Prediction of improved liver function after balloon-occluded retrograde transvenous obliteration: Relation to hepatic vein pressure gradient
Article first published online: 21 DEC 2011
© 2011 Journal of Gastroenterology and Hepatology Foundation and Blackwell Publishing Asia Pty Ltd
Journal of Gastroenterology and Hepatology
Volume 27, Issue 1, pages 137–141, January 2012
How to Cite
Uehara, H., Akahoshi, T., Tomikawa, M., Kinjo, N., Hashimoto, N., Nagao, Y., Kamori, M. and Maehara, Y. (2012), Prediction of improved liver function after balloon-occluded retrograde transvenous obliteration: Relation to hepatic vein pressure gradient. Journal of Gastroenterology and Hepatology, 27: 137–141. doi: 10.1111/j.1440-1746.2011.06835.x
- Issue published online: 21 DEC 2011
- Article first published online: 21 DEC 2011
- Accepted manuscript online: 1 JUL 2011 07:00AM EST
- Accepted for publication 8 June 2011.
- balloon-occluded transvenous obliteration;
- hepatic venous pressure gradient;
- liver function
Background and Aims: Balloon-occluded retrograde transvenous obliteration (B-RTO) is an effective treatment for gastric varices (GVx), as well as hepatic encephalopathy. The aim of this study was to examine the changes of the hepatic vein pressure gradient (HVPG) after B-RTO and determine the relation between the changes of HVPG and liver function.

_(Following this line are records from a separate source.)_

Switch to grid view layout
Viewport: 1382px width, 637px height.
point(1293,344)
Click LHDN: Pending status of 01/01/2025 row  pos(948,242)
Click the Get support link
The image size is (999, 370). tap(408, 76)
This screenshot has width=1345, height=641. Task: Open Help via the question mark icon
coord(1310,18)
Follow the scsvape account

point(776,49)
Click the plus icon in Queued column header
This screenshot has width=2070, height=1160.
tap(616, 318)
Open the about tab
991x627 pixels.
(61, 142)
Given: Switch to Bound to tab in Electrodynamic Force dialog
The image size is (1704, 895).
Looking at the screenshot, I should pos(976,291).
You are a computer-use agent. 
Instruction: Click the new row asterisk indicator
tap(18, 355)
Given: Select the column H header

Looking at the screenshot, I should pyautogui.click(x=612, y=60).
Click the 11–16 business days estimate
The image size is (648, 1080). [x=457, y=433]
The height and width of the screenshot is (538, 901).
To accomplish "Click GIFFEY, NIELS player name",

Patients and Methods: B-RTO was performed in 30 patients with GVx and hepatic encephalopathy. HVPG was measured in 19 of 30 patients both before and after B-RTO.
Results: The B-RTO was successful in all patients. The GVx and hepatic encephalopathy were improved, and no recurrence or bleeding was observed within the follow- up period. The serum albumin and prothrombin activity were significantly improved 6 months after B-RTO in all patients. HVPG was elevated 44% above the baseline after B-RTO. Liver function significantly improved 6 months after B-RTO in patients whose HVPG increased ≥ 20% from baseline.
Conclusion: An elevated HVPG after B-RTO is one aspect of the effect of liver function, and an HVPG increase of ≥ 20% from baseline is a predictive factor for obtaining an improvement of liver function.